Employers need to monitor the use of devices, especially after a new device is selected, says Kathryn Gardner, DrPH, RNC, CIC, CPHQ, bloodborne pathogen nurse consultant with the Texas Department of State Health Services in Austin.
"When a worksite begins to use a new device, it's critical for them not only to provide the education but to follow up to make sure that the employees know how to use it correctly - and they actually use it correctly," she says.
For example, in Texas public facilities, 75% of injuries with winged steel needles occurred with devices that had safety features. "The winged steel needle [butterfly], even if safety-engineered, is obviously a device with sharps injury risks," Gardner concluded in her analysis.
In Massachusetts hospitals in 2005, 18% of reported injuries involving hypodermic needles attached to disposable syringes with safety features occurred while the worker was activating the safety device." If it's not intuitive how to use the safety feature, people may not activate it, or they may get injured while activating it," says Laramie. "Is that a problem with the design of the device, or do people need more training?"

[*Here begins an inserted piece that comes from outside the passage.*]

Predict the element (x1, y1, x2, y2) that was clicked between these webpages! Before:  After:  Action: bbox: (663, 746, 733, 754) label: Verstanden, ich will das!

That is a question that employers should ask as they reevaluate their devices and track their injury rates, she says.
Meanwhile, there's one other issue that can confound the trends in needlestick rates: Underreporting. Needlesticks are notoriously underreported, despite the need for evaluation and follow-up. A focus on sharps safety should include an emphasis on reporting - but that also can affect a hospital's rates.
"It's not unusual when you start to tackle an issue within a facility to even see a small climb in the number of injuries," says Laramie.
Ultimately, that better reporting can point to weaknesses in the sharps safety program - and can lead to improvements and a real reduction in needlestick rates, she says.